» **AUFGABE 1**:
Zähle alle Wirkstoffe auf, die im Studientext mit Namen vorkommen.
» **AUFGABE 2**:
Gib den Teil des Studientexts zwischen „Die Kombination aus“ und „Beobachtungszeitraums nicht beobachtet.“ einschließlich dieser beiden Stellen wortgetreu wieder.
» **AUFGABE 3**:
Fasse den Studientext in zwei Sätzen zusammen.

Die Kombination aus Sofosbuvir und Ledipasvir wurde insgesamt gut vertragen. Es kam zu keinem Therapieabbruch aufgrund von Nebenwirkungen. Die am häufigsten genannten UAW waren Kopfschmerz (25%), Müdigkeit (21%) und Durchfall (11%). Acht Patienten (2%), alle mit Leberzirrhose, berichteten über schwere unerwünschte Wirkungen. Ein HI-Virus-„Durchbruch“ wurde während des Beobachtungszeitraums nicht beobachtet.

ALLY-2-Studie: Studiendesign

Die ALLY-2-Studie ist eine offene, multizentrische Studie, in die insgesamt 203 Patienten mit HCV-Genotyp 1 bis 4 und einer HIV-1-Koinfektion eingeschlossen wurden (83% mit HCV-Genotyp 1, 14% mit kompensierter Leberzirrhose und 98% mit HIV-Therapie, Tab. 1). 151 Teilnehmer waren HCV-therapienaiv und wurden 2:1 in einen 12-Wochen- und einen 8-Wochen-Studienarm randomisiert. Die Studienmedikation bestand aus einer einmal täglichen Gabe von 60 mg Daclatasvir plus 400 mg Sofosbuvir. Abhängig von der begleitenden HIV-Medikation mit Cytochrom-P450-3A4-Inhibitoren oder -Induktoren wurde die Dosis von Daclatasvir auf 30 mg (Ritonavir-geboosterte HIV-Therapie) oder 90 mg (HIV-Therapie mit Nevirapin oder Efavirenz) angepasst. Die 52 bereits vortherapierten Patienten (Vortherapie ohne NS5A-Inhibitor) erhielten die Medikation über 12 Wochen. Der primäre Wirksamkeitsendpunkt war die SVR (<25 I.U./ml) 12 Wochen nach Therapieende bei nicht vorbehandelten Patienten mit HCV-Genotyp 1, die die Studienmedikation 12 Wochen erhalten haben. Sekundäre Endpunkte waren die SVR-Raten 12 Wochen nach Therapieende unter 8-wöchiger oder 12-wöchiger Medikation bei vortherapierten Patienten mit HCV-Genotyp 1 und die SVR-Rate unabhängig vom HCV-Genotyp.

» **DIE DATENSÄTZE**:
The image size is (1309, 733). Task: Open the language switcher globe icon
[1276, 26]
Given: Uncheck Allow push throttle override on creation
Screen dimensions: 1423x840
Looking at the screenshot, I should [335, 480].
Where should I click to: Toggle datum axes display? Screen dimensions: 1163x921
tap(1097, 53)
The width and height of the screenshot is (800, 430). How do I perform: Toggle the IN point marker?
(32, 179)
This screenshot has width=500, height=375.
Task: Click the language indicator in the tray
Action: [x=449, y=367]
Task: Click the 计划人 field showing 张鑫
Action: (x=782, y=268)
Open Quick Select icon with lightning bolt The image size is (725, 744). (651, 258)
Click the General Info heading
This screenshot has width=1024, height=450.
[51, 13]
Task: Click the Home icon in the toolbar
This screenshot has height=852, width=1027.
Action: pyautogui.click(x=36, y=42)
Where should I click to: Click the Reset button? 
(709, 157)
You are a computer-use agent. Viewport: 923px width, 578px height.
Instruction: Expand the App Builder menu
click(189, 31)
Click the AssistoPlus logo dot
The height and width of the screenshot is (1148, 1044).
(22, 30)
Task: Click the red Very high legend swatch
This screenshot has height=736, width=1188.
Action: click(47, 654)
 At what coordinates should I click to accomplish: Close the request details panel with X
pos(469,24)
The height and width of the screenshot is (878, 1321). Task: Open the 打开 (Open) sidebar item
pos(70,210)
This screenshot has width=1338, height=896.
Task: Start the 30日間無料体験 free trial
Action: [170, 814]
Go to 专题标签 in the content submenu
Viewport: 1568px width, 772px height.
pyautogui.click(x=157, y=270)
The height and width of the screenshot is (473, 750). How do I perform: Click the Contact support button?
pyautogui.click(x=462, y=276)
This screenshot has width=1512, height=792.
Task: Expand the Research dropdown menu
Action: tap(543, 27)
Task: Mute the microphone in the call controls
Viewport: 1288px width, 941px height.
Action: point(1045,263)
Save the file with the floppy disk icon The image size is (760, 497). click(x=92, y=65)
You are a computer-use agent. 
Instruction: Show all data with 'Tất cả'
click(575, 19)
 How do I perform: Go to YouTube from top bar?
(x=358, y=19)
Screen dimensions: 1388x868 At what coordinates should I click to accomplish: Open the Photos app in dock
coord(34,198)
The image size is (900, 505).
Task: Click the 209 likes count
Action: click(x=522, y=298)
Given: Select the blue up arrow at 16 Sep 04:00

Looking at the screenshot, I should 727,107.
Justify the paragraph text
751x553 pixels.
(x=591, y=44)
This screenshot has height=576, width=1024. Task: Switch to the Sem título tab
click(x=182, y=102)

» **LÖSUNG 1**:
Sofosbuvir, Ledipasvir, Daclatasvir, Ritonavir, Nevirapin, Efavirenz

» **LÖSUNG 2**:
Die Kombination aus Sofosbuvir und Ledipasvir wurde insgesamt gut vertragen. Es kam zu keinem Therapieabbruch aufgrund von Nebenwirkungen. Die am häufigsten genannten UAW waren Kopfschmerz (25%), Müdigkeit (21%) und Durchfall (11%). Acht Patienten (2%), alle mit Leberzirrhose, berichteten über schwere unerwünschte Wirkungen. Ein HI-Virus-„Durchbruch“ wurde während des Beobachtungszeitraums nicht beobachtet.

» **LÖSUNG 3**:
Die Kombination aus Sofosbuvir und Ledipasvir wurde insgesamt gut vertragen, ohne Therapieabbrüche wegen Nebenwirkungen, wobei Kopfschmerz, Müdigkeit und Durchfall am häufigsten genannt wurden. Die offene, multizentrische ALLY-2-Studie schloss 203 Patienten mit HCV-Genotyp 1 bis 4 und HIV-1-Koinfektion ein, die einmal täglich Daclatasvir plus 400 mg Sofosbuvir über 8 oder 12 Wochen erhielten, und ihr primärer Endpunkt war die SVR 12 Wochen nach Therapieende.